Source records
----------

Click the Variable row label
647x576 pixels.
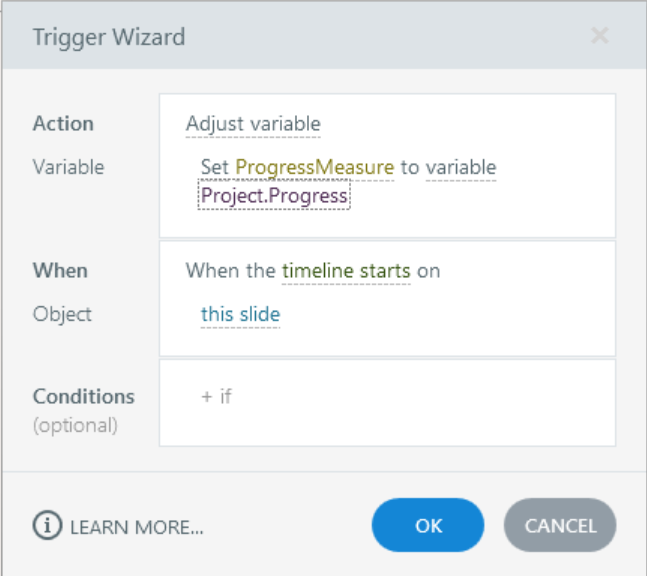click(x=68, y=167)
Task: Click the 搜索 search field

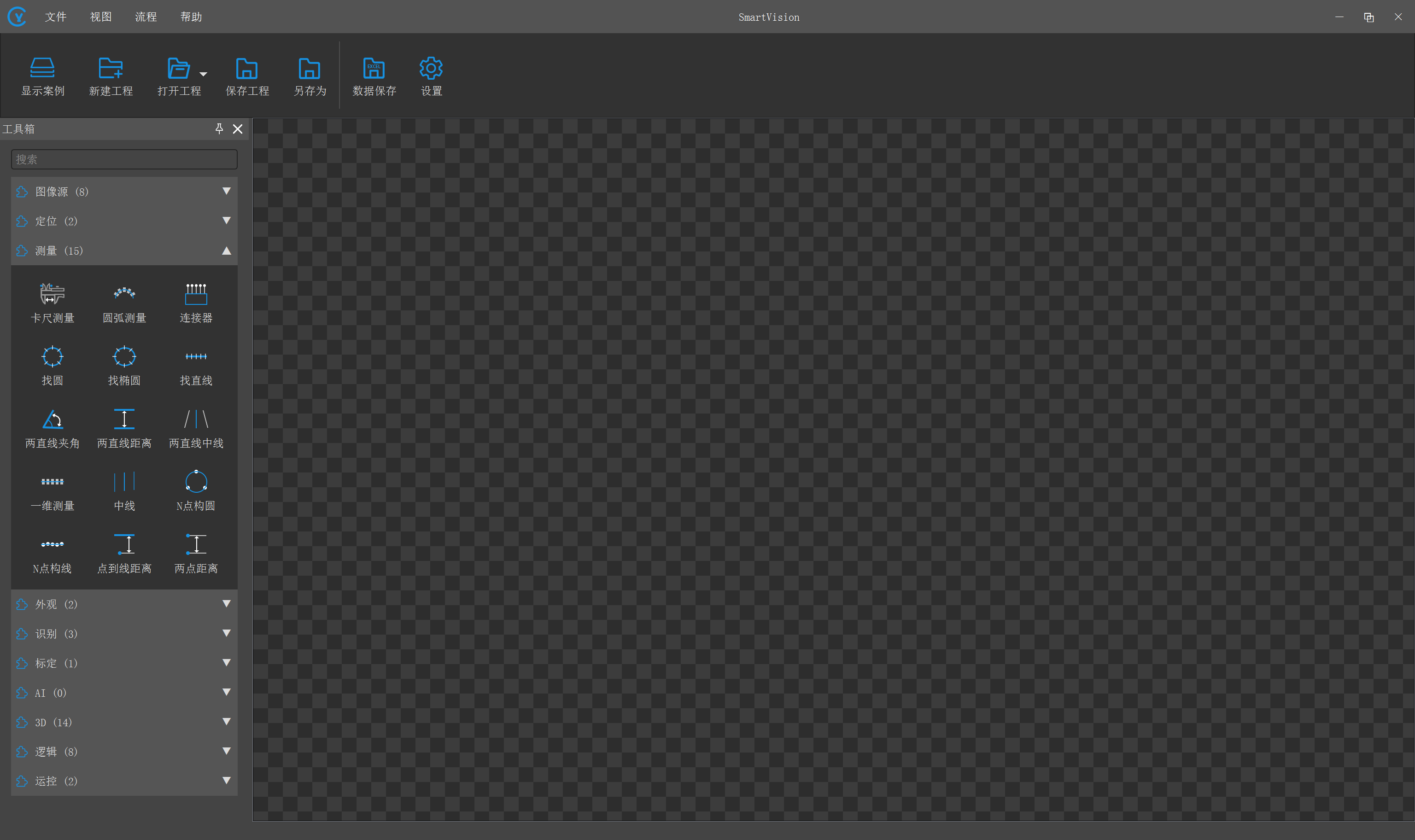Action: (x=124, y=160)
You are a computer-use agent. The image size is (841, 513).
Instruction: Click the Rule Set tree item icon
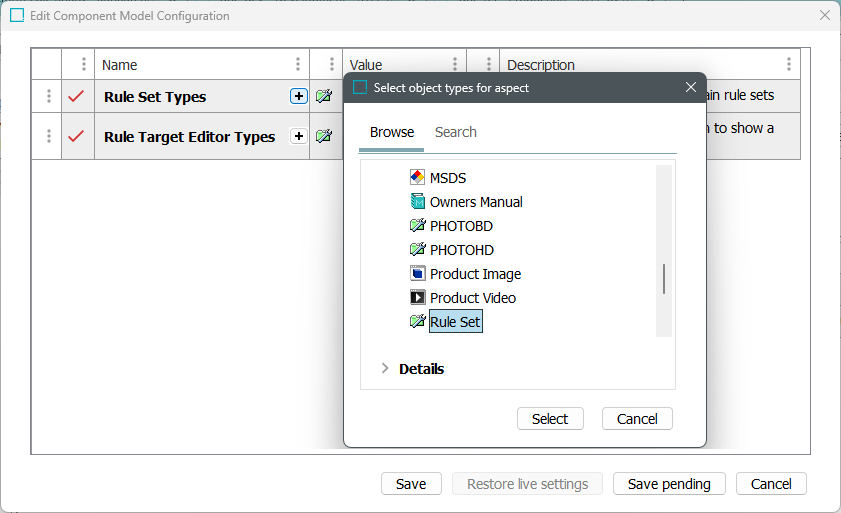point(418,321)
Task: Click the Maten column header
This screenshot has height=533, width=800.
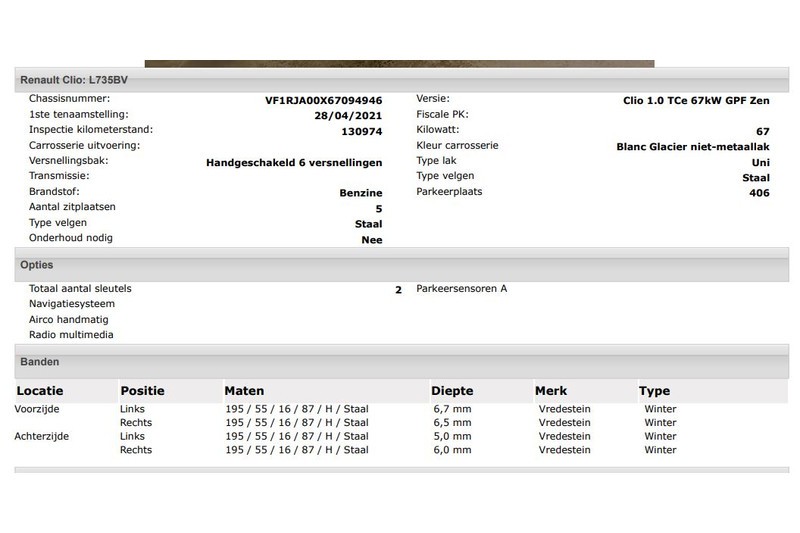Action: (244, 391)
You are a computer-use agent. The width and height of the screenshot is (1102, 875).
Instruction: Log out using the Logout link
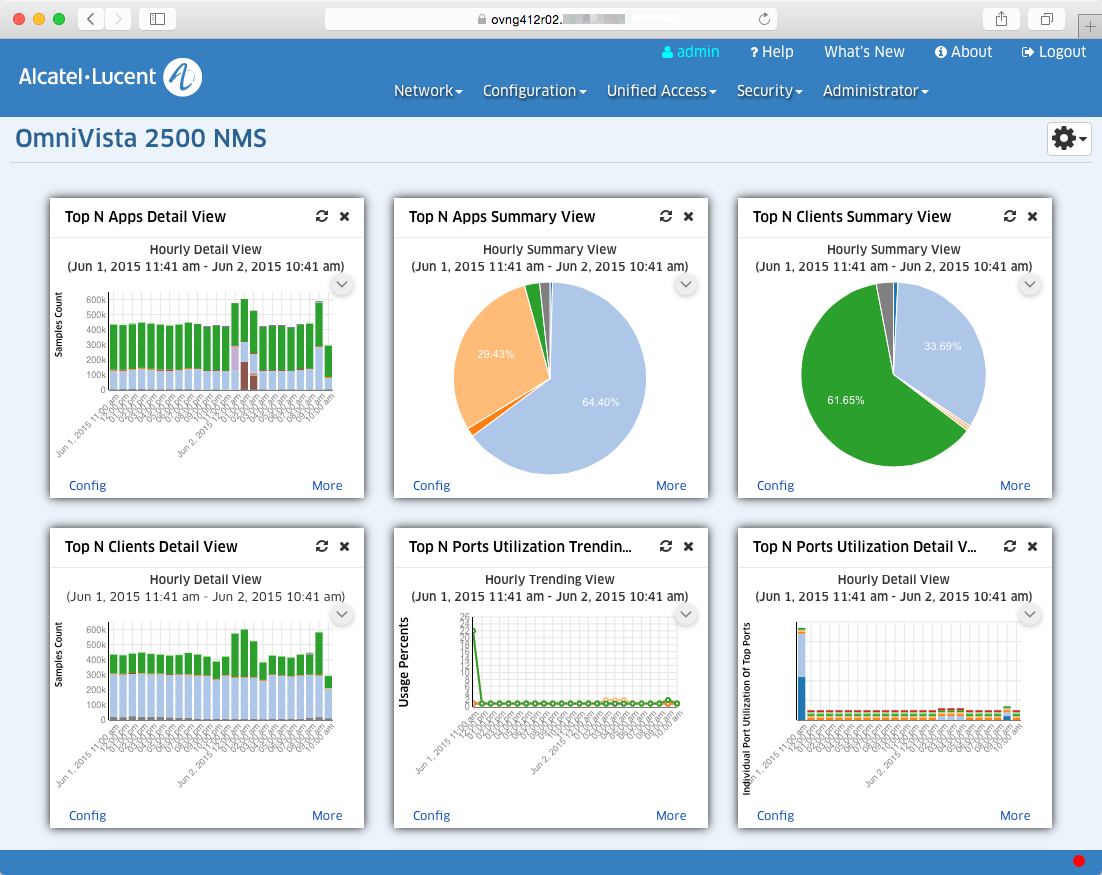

----------

* Your assignment *
Copy exactly, please, every line from the one holding "Task: Click the Maten column header" through the last line of the data, both ends included, and no pictures.

* Task result *
Task: Click the Maten column header
This screenshot has height=533, width=800.
Action: (244, 391)
You are a computer-use agent. The width and height of the screenshot is (1102, 875).
Instruction: Log out using the Logout link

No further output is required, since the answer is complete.